As Congress moves closer to reaching a decision on the Deferred Action for Childhood Arrivals (DACA) program, almost 800,000 Dreamers — young people brought to our nation illegally as babies or small children — await their fate. Will it be a path to citizenship, deportation or continued limbo?

I watch it all, from here in Chicago, and I am reminded of a Dreamer I was fortunate to teach.

On the day after President Donald Trump was elected, many of my students voiced their anger and sadness. But one of my most positive students said nothing at all. When I asked Denilson what was wrong, he responded with a different tone — fear.

“Mrs. Caneva,” he said. “My family and I are undocumented.”

OPINION

In a high school class I teach, Denilson, then 17, was a model student and a self-made young adult. When I asked if anyone knew how to use a computer program to design the layout for our literary magazine, Denilson said he would learn. He soon mastered the program well enough to fully design the magazine.

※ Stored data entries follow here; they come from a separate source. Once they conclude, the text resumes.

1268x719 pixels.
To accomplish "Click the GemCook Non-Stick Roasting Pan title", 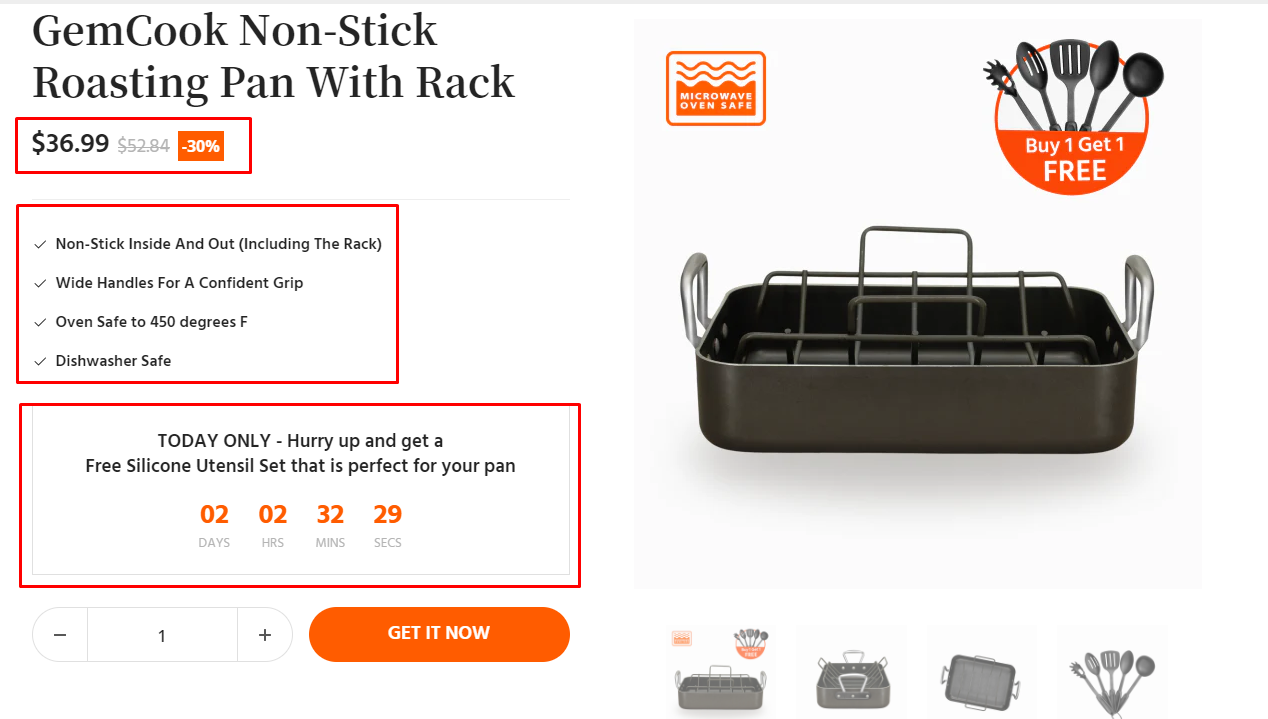I will [x=273, y=57].
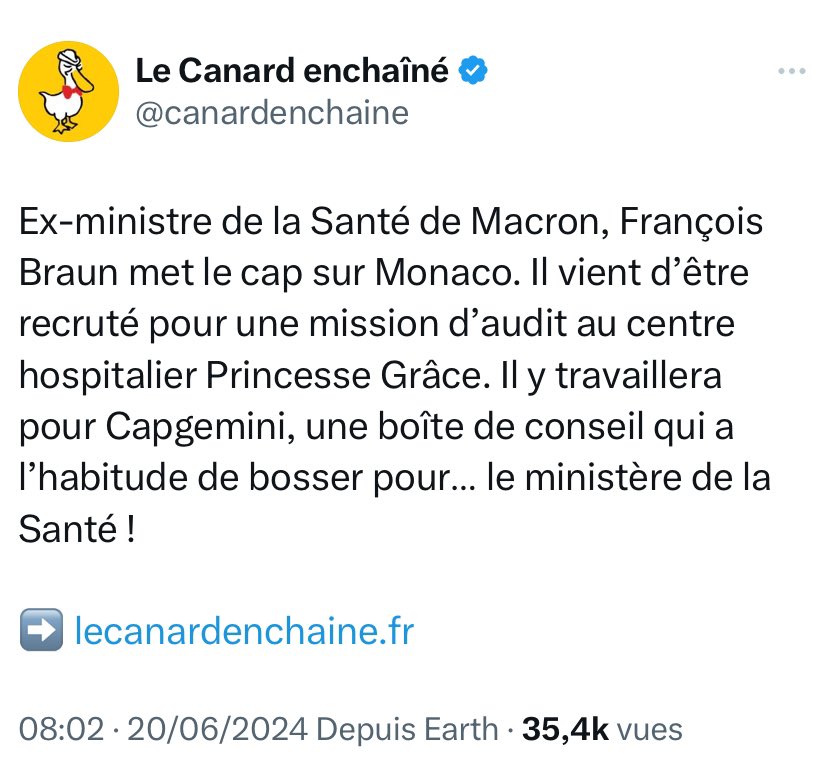Click the 08:02 post time
Viewport: 828px width, 761px height.
pos(62,729)
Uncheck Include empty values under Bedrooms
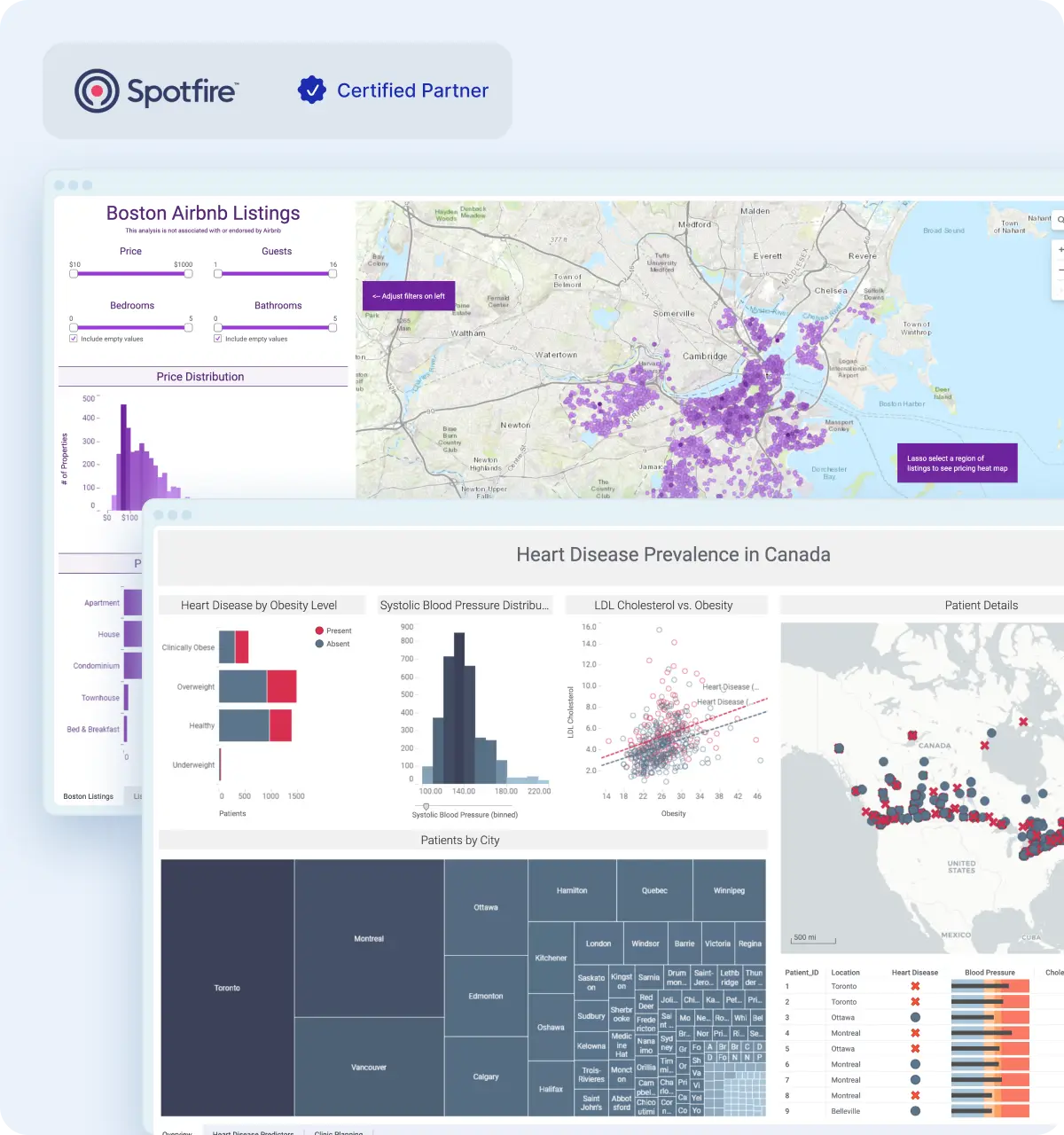The height and width of the screenshot is (1135, 1064). (73, 339)
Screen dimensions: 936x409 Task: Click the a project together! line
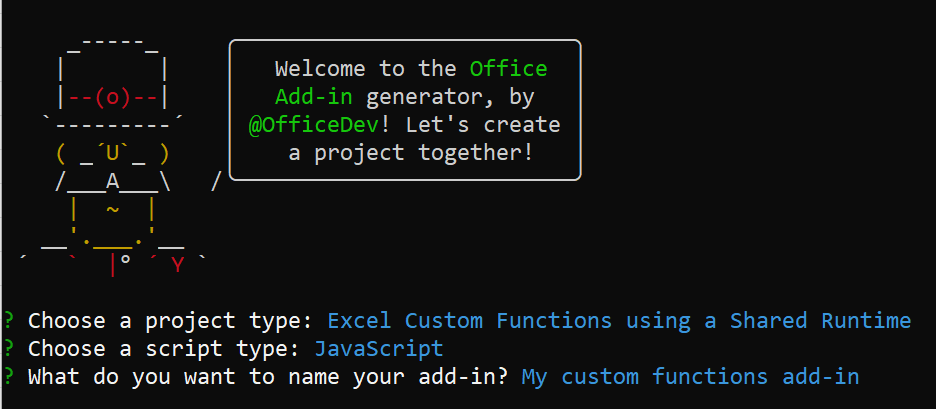[x=410, y=153]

Once I learned of Denilson Saavedra’s arduous journey to America, I realized that learning a computer program was, for him, only a small challenge. He, his brother and mother fled Guatemala when he was four. His alcoholic father had gotten into a bar fight with a drug trafficker. A few days later, the trafficker retaliated, killing his grandfather. Fearing they were next, Denilson’s mother got her and her sons across the Guatemalan-Mexico border on a visa.

They stayed in makeshift hotels and slept on the floors of people’s homes. After four days, they made it to the United States border. But it wasn’t to safety; they found themselves in the hands of Mexican police.

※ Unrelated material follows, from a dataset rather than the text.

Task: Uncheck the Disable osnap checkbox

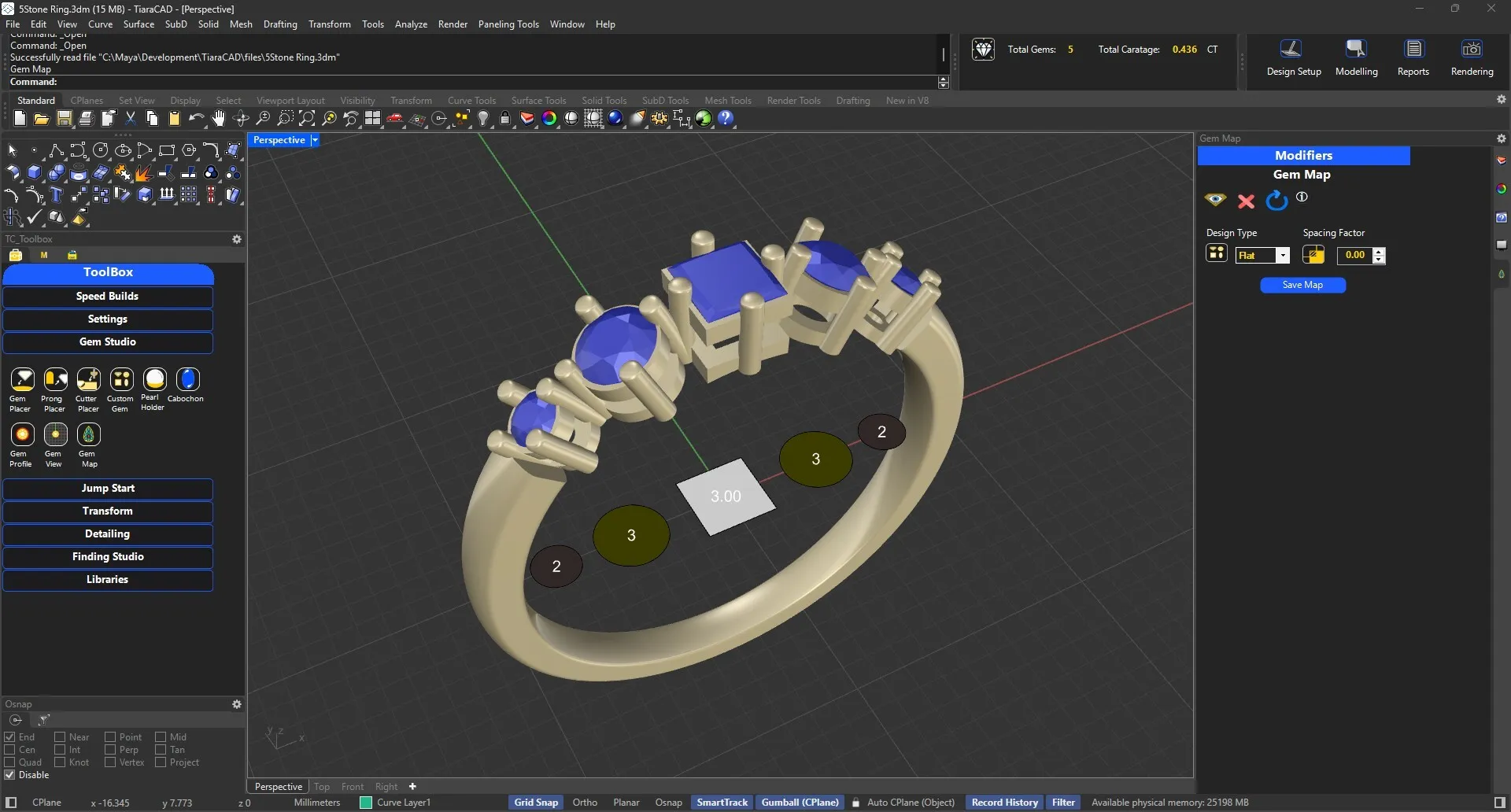Action: 10,775
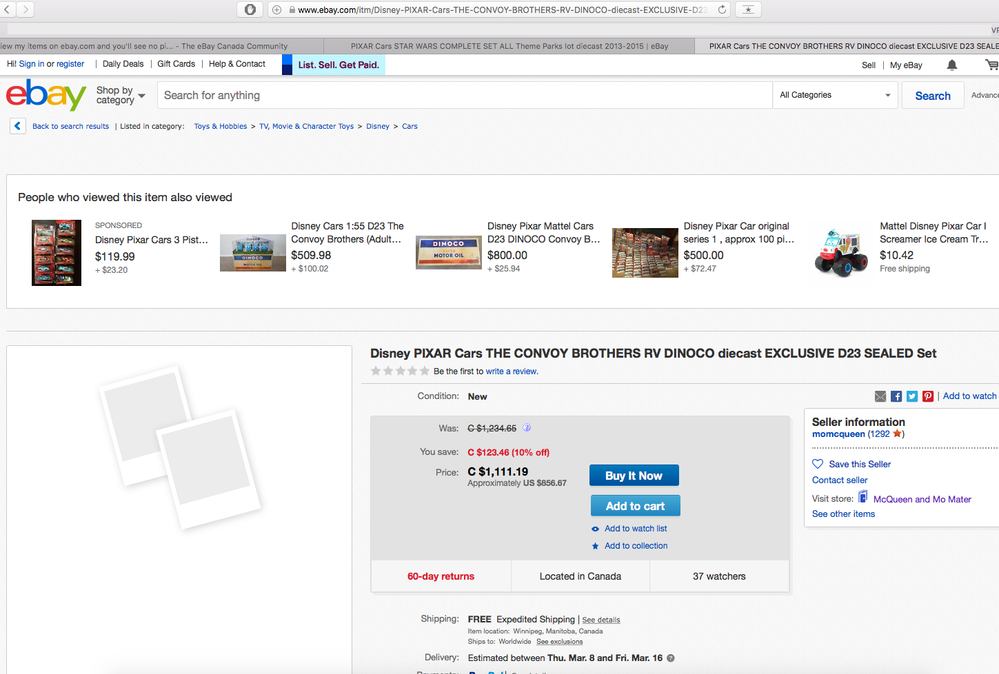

“We were caught and sent to jail,” Denilson told me. “My mom told us to pretend to sleep so that the police wouldn’t take our fingerprints. It worked.”

Border-crossers eventually helped them into the United States.

Despite her fears of kidnapping and arrest, Denilson’s mother was committed to a better future. She remarried, and her sons acquired opportunities they wouldn’t have had in Guatemala. But life in America wasn’t easy.

“My mother and stepfather worked hard to pay for rent and food. In Guatemala, my mother only got through the 3rd grade, so she had a hard time finding a job. She worked nights as a high school janitor, slept a few hours, woke up to cook for us, and then went to English classes.”

Denilson made a point of saying that his parents and other undocumented people who are not Dreamers face struggles that are greater than his.

“They cannot work for a company legally or continue their studies because it’s unaffordable time-wise and money-wise,” he said. “They work hard for us Dreamers to finish our studies and become someone, someone who doesn’t have to work 11 hours a day just to put food on the table, someone they cannot be.”

When former President Barack Obama passed DACA, Denilson and his family felt secure in a way they had never before. But DACA did not end all of Denilson’s problems. When it came time to apply for college and scholarships, he quickly realized his limited opportunities.

“Schools always asked if I was a U.S. citizen,” he said. “I wanted to apply to a school that I qualified for with my test scores and GPA, but I couldn’t. Even though I’ve been living here since I was four, all of my education took place here, and most of my memories happened here, it didn’t matter. I feared that the rest of my life was going to be like that.”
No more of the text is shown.